Seit wenigen Tagen stehen Gerüste am Eckhaus Brüderstraße 7 / Kleine Steinstraße in der Innenstadt von Halle (Saale). Zudem wurde die Kleine Steinstraße gesperrt. Was ist das los? HalleForum.de hat bei der Stadtverwaltung nachgefragt. Der Eigentümer sei durch die Bauaufsicht aufgefordert worden, die hofseitige Außenwand des Baudenkmals zu sichern. Das sei bislang noch nicht passiert. “Es wurde lediglich durch den Eigentümer eine Tunnelrüstung und eine Vollsperrung vor dem Gebäude veranlasst”, so Stadtsprecherin Ria Steppan.

Sorgen um das Gebäude, vielen Hallensern auch als Marktwirtschaft bekannt, machte man sich auch bei Arbeitskreis Innenstadt. Denn das Haus wurde verkauft. Neuer Besitzer ist der Betreiber des nur wenige Meter entfernten Casinos. Ihm gehört nun der komplette westliche Straßenzug der Kleinen Steinstraße zwischen Brüderstraße und Großer Steinstraße. Ein großes, zusammenhängendes Baugebiet. Genau das ist auch die Befürchtung, die nun der AKI äußert. Denn dort hatte man schon Kontakt mit dem Eigentümer. Die Sekretärin teile aber immer mit, der Chef sei nicht da, hieß es vom AKI auf Nachfrage von HalleForum.de. Doch zumindest eine Aussage hat man von dort bekommen: der eigene Statiker des Eigentümers sehe akute Einsturzgefahr.

“Wir haben die Befürchtung, dass das Gebäude bewusst schlecht geredet werden soll”, hieß es vom AKI. Der Arbeitskreis Innenstadt hat deshalb jetzt ein rotes Fahrrad an der “Marktwirtschaft” aufgestellt, um auf die akute Bedrohung für dieses Denkmal hinzuweisen.

Der wichtige Renaissancebau Ecklage zur Kleinen Steinstraße stammt in großen Teilen aus dem späten 16. und frühen 17. Jahrhundertm versehen mit markanten Alterungs- und Umbauspuren.
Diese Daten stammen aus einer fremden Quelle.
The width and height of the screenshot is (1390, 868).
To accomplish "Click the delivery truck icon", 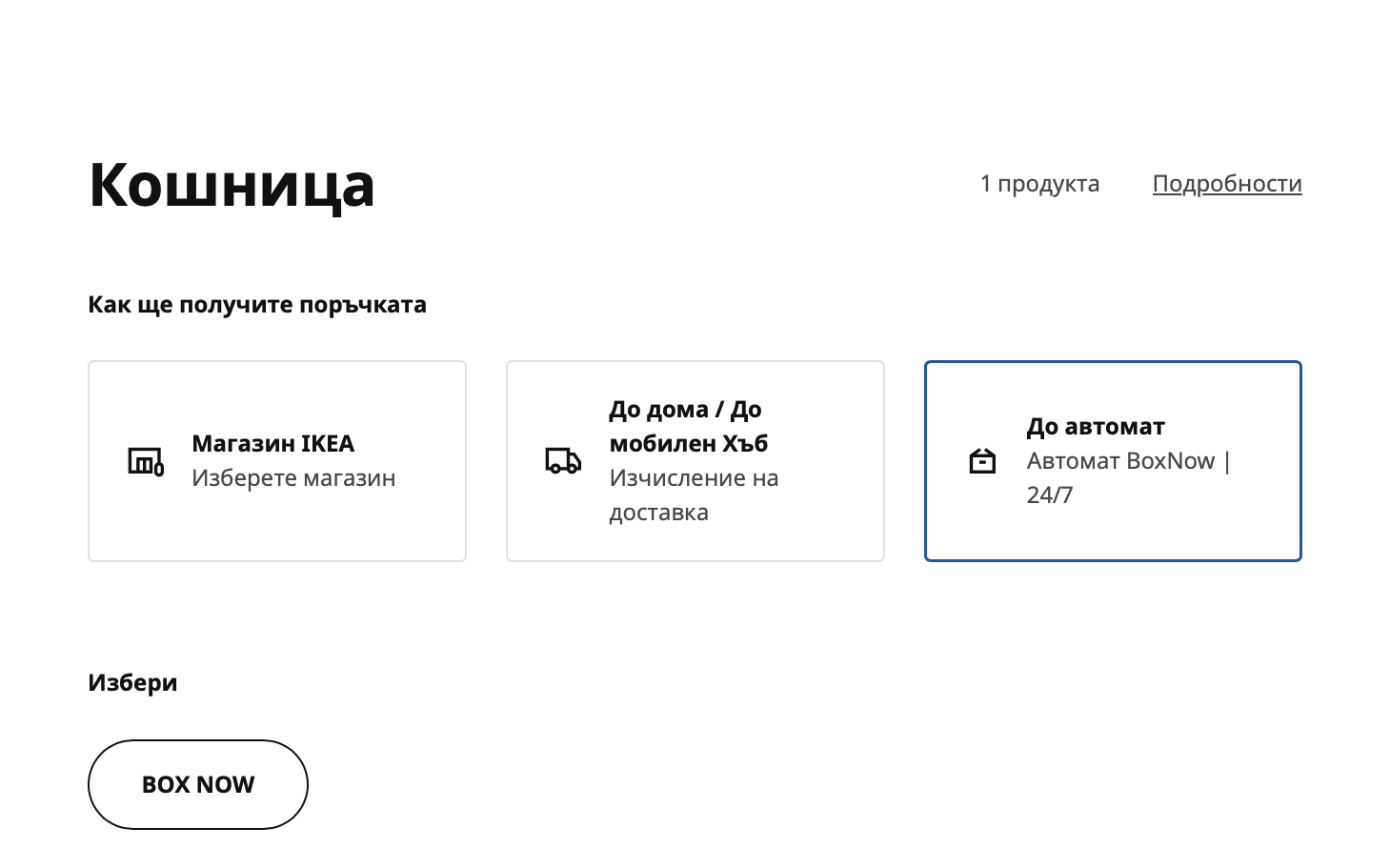I will pos(563,461).
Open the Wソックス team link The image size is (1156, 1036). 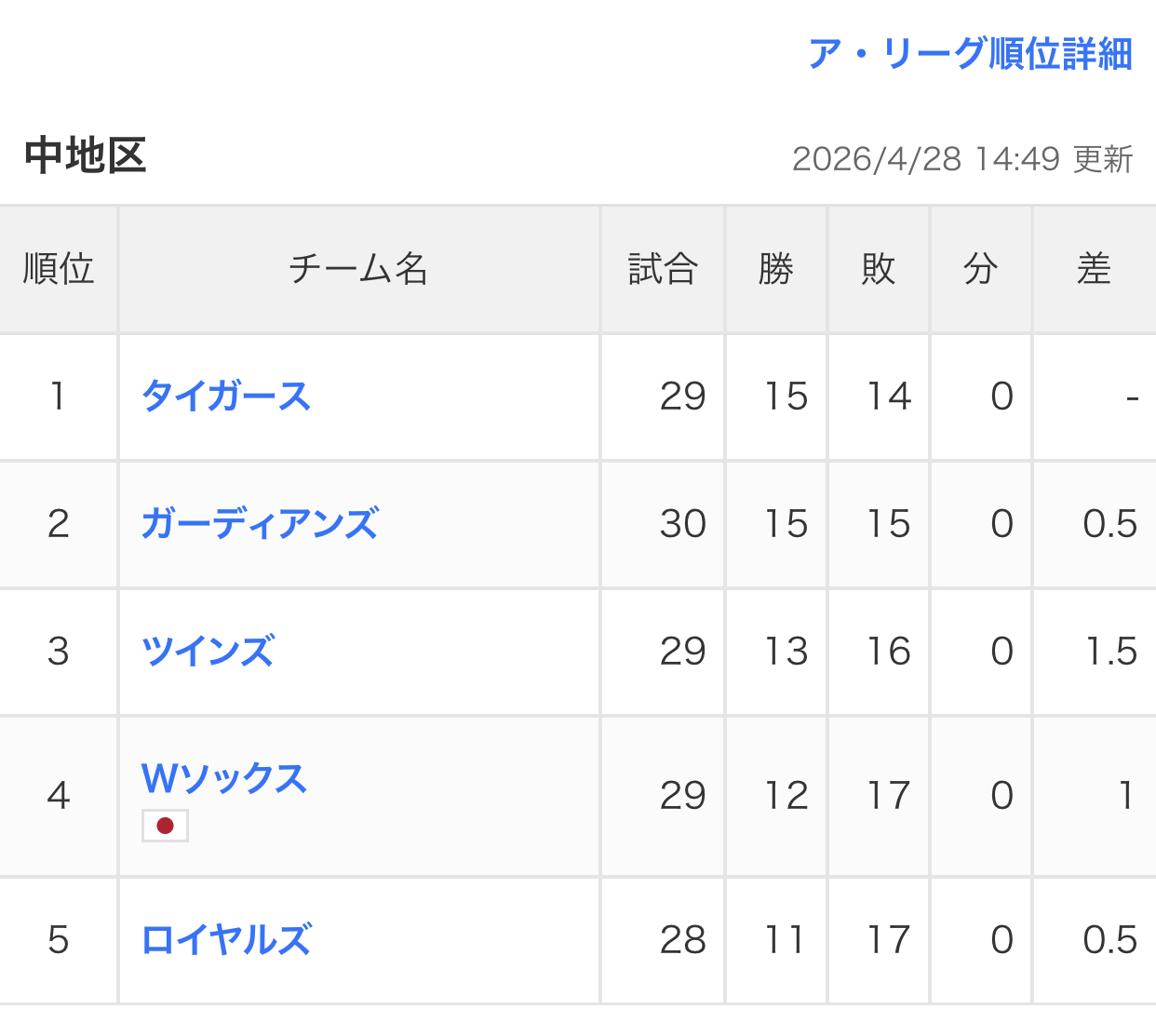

Erster bekannter Besitzer des Grundstücks war Mitte des 16. Jahrhunderts Andreas Grundtmann, mit Christoph Hoffmann und Wolf Bausse folgten weitere angesehene Bürger und Amtsträger der Stadt. Am 4.1.1615 erwarb der Jurist Melchior Hoffmann das damals größere Anwesen für 1500 Gulden. Hoffmann war in der bewegten Zeit zwischen 1620 und 1660 Schultheiß in Halle. Als wichtiger stadtherrlicher Beamter hatte er im Dienste (mindestens) zweier magdeburgischer Administratoren (Christian Wilhelm von Brandenburg und August von Sachsen) bedeutende Amtsgeschäfte auszuführen, u.a. Teile der Gerichtsbarkeit. Derartige Rechtsakte wurden (bis 1669) im Haus des Schultheißen verrichtet, vermutlich hier in der Brüderstraße. Auf diesen speziellen Zusammenhang könnte auch das (später über dem Eingang angebrachte) Wappen hindeuten. Mit Carol Andreas Hoffmann und Christian Bieck folgten im späten 17. Jahrhundert weitere bedeutende Amtsträger als Besitzer; später war das Haus Wohnhaus und Gaststätte: 1863 „Schlüters Kaffeehaus“, ab 1876 „Restauration zum Markgrafen“, ab 1976 „Halberstädter Bierstuben“, von 1998 bis 2007 „Marktwirtschaft“.